* START *

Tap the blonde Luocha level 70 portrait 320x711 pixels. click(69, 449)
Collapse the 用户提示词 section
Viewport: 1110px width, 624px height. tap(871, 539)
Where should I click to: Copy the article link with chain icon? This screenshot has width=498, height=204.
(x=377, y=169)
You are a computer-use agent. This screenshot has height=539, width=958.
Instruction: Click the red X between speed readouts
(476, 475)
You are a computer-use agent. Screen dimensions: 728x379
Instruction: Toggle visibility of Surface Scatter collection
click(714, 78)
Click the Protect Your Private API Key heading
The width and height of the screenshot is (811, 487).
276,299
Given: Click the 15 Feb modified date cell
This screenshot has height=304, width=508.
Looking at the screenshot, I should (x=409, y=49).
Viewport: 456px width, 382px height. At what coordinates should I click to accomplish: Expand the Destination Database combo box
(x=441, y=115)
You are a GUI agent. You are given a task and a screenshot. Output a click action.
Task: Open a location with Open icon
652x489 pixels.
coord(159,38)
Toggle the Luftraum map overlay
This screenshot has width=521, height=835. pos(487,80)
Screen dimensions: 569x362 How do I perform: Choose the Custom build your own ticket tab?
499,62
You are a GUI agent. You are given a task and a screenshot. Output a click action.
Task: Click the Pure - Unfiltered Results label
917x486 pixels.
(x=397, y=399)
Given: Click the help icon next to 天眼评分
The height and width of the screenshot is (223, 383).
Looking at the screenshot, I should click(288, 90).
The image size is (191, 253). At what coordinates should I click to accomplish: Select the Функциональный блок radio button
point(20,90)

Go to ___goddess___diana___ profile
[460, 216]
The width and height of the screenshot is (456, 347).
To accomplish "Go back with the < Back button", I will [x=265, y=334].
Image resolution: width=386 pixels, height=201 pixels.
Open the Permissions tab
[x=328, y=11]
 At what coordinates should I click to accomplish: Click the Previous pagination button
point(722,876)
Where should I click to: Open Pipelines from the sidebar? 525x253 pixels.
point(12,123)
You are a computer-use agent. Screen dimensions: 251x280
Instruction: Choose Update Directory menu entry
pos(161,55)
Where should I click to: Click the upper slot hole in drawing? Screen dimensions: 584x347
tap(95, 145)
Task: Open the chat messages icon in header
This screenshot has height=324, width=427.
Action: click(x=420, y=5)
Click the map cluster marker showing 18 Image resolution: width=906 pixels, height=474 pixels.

* END *

Arrange the records from the line with "Task: Open the chat messages icon in header" through the end of the records as a numbered list, leaving out blank lines.

[Written response]
1. Task: Open the chat messages icon in header
2. This screenshot has height=324, width=427.
3. Action: click(x=420, y=5)
4. Click the map cluster marker showing 18 Image resolution: width=906 pixels, height=474 pixels.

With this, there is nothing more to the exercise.